At present we are working on the elucidation of multi exciton generation (illustrated in figure 1) in perylenediimides and indolonaphtyridine derivatives. We focus on the coupling between the S0S1 and T1T1 states and the importance of the charge transfer states in the singlet fission process. Futhermore, we are developing new application of the NOCI methods in the field of phtocatalysis and the determination of non-adiabatic couplings for the simulation of excited state dynamics.
Figure 1
A second important part of this project is the continuous optimization of the efficiency of the GronOR code and the implementation of new features. As shown in Figure 2, the code scales linearly with the number of nodes on which it is executed and some test runs have shown that the calculation is about 20 times faster when GPU are used compared to a CPU-only run.
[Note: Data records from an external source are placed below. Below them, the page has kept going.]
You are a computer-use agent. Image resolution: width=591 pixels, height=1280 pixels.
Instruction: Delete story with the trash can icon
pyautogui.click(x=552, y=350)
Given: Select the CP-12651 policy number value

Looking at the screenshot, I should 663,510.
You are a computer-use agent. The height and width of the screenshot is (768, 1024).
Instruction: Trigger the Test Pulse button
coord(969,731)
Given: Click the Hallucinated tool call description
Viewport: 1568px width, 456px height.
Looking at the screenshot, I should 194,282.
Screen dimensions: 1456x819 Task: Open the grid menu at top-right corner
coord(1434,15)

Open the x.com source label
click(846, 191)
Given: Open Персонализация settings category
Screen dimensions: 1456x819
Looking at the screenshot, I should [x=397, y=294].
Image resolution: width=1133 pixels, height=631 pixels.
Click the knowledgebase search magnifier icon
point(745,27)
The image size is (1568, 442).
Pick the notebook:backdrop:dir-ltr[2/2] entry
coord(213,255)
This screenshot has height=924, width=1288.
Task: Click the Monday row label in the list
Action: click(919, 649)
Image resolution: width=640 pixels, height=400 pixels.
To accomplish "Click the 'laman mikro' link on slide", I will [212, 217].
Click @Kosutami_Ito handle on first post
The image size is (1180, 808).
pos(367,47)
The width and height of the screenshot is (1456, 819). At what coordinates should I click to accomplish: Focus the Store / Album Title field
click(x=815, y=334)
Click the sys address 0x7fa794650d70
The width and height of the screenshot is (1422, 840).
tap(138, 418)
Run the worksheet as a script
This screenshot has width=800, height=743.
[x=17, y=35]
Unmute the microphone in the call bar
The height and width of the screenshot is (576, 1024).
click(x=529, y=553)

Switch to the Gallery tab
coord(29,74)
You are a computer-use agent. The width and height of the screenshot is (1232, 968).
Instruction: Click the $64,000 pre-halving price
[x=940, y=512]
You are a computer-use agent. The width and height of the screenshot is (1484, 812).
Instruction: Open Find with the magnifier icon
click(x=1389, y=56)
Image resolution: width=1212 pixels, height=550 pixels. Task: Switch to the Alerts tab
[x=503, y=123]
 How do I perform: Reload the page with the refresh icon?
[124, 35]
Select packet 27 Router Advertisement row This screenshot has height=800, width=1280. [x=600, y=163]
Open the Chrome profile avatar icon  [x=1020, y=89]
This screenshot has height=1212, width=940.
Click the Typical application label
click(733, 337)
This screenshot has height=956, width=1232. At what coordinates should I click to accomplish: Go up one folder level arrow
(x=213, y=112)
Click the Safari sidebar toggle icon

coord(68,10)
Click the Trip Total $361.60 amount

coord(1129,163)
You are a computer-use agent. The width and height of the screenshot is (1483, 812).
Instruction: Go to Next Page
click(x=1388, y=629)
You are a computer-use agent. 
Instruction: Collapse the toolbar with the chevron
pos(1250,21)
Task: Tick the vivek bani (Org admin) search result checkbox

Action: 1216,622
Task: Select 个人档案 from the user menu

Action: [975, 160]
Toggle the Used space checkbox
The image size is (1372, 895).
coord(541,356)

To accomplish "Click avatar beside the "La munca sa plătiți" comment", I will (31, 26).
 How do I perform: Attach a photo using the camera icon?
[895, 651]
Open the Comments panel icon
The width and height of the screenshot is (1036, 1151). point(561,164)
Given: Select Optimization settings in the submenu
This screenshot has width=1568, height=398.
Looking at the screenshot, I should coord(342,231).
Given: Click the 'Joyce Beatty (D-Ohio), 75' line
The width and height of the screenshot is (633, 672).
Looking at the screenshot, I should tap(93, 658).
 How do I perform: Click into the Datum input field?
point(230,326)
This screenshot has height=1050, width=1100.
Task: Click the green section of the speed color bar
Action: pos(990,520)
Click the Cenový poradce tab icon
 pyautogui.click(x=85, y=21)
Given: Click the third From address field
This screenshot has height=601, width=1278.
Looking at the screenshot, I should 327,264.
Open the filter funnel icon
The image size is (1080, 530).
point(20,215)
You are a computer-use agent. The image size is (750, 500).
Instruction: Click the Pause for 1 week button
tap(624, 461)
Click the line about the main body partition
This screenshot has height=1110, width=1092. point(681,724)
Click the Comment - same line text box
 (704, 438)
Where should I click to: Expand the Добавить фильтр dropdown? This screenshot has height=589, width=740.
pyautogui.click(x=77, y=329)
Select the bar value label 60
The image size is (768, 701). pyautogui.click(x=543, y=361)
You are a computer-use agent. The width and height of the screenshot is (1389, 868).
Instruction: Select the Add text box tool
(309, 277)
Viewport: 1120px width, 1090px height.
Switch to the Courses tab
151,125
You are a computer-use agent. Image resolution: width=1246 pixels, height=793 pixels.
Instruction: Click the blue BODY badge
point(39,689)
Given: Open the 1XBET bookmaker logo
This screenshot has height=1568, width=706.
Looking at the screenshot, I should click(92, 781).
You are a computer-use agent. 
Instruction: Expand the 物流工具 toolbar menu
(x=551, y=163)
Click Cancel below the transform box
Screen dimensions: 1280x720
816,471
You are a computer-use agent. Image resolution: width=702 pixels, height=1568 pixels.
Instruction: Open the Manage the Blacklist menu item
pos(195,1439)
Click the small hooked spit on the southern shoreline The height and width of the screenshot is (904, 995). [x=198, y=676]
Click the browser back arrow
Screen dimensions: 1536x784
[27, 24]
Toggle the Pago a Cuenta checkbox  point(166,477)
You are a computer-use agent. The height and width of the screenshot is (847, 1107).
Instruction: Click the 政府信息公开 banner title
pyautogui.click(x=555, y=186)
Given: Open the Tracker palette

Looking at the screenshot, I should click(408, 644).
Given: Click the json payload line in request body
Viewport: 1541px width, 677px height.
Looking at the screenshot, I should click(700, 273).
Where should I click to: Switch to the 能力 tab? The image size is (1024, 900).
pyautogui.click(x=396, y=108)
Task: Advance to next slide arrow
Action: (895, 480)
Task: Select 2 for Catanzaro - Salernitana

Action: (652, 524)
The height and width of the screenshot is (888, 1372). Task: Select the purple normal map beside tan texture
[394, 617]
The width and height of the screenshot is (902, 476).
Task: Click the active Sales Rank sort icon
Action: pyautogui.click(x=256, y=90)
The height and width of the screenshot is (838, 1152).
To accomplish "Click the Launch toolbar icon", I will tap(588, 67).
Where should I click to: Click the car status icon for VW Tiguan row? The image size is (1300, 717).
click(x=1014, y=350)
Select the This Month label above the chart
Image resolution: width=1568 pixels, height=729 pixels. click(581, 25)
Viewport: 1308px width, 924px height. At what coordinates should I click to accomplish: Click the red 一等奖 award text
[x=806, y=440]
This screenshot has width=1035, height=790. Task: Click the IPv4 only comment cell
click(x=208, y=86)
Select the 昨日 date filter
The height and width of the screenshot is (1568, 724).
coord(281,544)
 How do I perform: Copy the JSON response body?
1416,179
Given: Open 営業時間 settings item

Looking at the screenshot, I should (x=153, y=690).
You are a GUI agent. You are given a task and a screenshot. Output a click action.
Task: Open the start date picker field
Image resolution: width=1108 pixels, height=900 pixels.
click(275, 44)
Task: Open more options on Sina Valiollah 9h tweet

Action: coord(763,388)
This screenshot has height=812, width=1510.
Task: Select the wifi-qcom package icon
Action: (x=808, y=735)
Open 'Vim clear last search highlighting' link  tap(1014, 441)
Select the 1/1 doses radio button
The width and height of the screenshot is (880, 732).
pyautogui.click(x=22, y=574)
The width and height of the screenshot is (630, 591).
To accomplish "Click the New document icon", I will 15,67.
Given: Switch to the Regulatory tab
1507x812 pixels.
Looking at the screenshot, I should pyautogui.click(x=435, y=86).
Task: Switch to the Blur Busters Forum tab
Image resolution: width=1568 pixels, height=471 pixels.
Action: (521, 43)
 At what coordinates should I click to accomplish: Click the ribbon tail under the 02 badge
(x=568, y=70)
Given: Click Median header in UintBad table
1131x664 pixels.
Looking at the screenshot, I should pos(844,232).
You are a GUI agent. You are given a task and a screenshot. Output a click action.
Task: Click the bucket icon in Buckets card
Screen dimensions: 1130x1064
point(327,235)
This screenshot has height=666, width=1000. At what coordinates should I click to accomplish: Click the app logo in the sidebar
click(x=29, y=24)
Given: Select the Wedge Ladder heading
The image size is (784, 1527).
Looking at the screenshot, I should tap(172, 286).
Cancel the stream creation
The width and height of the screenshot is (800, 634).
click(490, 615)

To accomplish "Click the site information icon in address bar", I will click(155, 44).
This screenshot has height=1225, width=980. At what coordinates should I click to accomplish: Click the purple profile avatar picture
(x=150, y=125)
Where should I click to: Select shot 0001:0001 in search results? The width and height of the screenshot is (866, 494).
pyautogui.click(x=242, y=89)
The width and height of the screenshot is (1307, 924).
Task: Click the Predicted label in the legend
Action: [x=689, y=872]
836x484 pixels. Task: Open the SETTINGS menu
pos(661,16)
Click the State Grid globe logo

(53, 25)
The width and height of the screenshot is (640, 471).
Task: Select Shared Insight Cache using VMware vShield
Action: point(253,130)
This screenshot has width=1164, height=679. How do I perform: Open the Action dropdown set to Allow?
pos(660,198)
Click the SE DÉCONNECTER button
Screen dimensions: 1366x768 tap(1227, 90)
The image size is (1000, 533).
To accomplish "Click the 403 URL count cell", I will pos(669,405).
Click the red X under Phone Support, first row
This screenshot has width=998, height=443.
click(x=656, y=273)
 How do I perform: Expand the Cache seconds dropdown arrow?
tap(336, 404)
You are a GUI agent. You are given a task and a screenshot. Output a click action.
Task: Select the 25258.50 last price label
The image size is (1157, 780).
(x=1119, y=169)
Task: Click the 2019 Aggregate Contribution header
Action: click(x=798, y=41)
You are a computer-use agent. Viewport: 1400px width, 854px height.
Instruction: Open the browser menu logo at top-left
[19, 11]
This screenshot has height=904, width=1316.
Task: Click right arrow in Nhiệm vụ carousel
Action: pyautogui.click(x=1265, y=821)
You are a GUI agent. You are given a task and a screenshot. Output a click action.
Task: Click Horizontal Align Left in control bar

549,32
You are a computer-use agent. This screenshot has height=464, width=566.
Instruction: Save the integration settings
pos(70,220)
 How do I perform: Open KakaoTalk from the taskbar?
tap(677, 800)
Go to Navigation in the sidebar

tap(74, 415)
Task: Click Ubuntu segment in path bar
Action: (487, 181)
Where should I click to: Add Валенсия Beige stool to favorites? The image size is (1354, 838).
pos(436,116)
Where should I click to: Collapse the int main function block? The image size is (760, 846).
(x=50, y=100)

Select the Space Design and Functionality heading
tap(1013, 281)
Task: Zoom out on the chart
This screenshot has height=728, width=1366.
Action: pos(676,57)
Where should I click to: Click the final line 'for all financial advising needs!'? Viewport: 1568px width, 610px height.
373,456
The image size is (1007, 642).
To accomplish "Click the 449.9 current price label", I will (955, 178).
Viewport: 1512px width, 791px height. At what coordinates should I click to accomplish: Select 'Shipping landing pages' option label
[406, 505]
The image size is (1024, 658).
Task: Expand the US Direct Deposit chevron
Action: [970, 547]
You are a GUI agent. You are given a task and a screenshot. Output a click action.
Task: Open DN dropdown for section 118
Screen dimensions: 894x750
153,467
However, further improvements would certainly widen the applications range of the NCOI approach and we are currently investigating how the Cholesky decomposition of the two-electron integrals can be implemented in the code. Furthermore, the code has to be extended with a property module and the calculation of (numerical) gradients should be automatized. This programming effort should lead to an even more powerful GronOR code.
Figure 2
Relevant references:
R. K. Kathir, C. de Graaf, R. Broer, and R. W. A. Havenith, Reduced Common Molecular Orbital Basis for Nonorthogonal Configuration Interaction, J. Chem. Theory Comput. 16, 2941-2951 (2020).
T. P. Straatsma, R. Broer, S. Faraji, R. W. A. Havenith, L. E. Aguilar Suarez, R. K. Kathir, M. Wibowo, and C. de Graaf, GronOR: Massively Parallel and GPU-Accelerated Non-Orthogonal Configuration Interaction for Large Molecular Systems, J. Chem. Phys. 152, 064 111 (2020).